◆ **PASSAGE TO READ**:

# Temporal Difference Prediction and Control

In [None]:
import gym
import numpy as np
from tqdm.notebook import trange

## TD Prediction

In [None]:
def td_prediction(env, policy, obs_space, num_episodes, alpha, gamma):
    # v as value function
    v = np.zeros(len(obs_space))
    
    for episode in trange(num_episodes):
        # reset variables
        done, obs = False, env.reset()
        
        while not done:
            action = policy(obs)
            next_obs, reward, done, _ = env.step(action)
            v[obs] = v[obs] + alpha * (reward + gamma * v[next_obs] - v[obs])
            obs = next_obs
            
    return v

## TD-Control

### SARSA

In [None]:
def sarsa(env, obs_space, action_space, num_episodes, alpha, gamma, epsilon):
    # q as action value function
    q = np.zeros(shape=(len(obs_space), len(action_space)))

◆ **OBJECTIVE**: From the temporal difference notebook, copy out the stretch from "## TD-Control" through "q = np.zeros(shape=(len(obs_space), len(action_space)))" word for word.

◆ **INFORMATION SHOWN**:
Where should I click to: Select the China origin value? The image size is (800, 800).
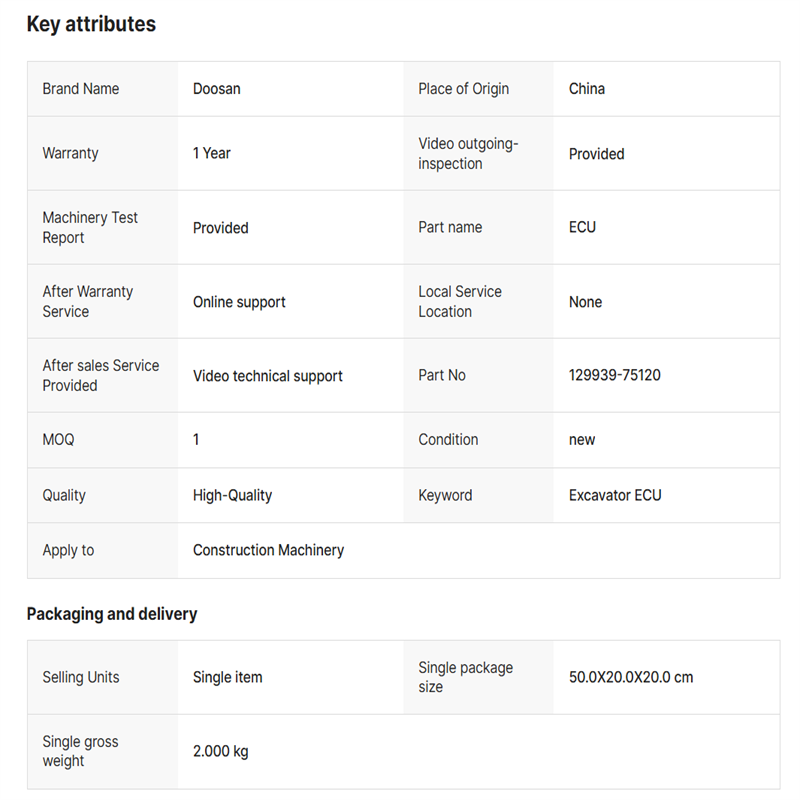click(587, 89)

◆ **FINAL ANSWER**:
## TD-Control

### SARSA

In [None]:
def sarsa(env, obs_space, action_space, num_episodes, alpha, gamma, epsilon):
    # q as action value function
    q = np.zeros(shape=(len(obs_space), len(action_space)))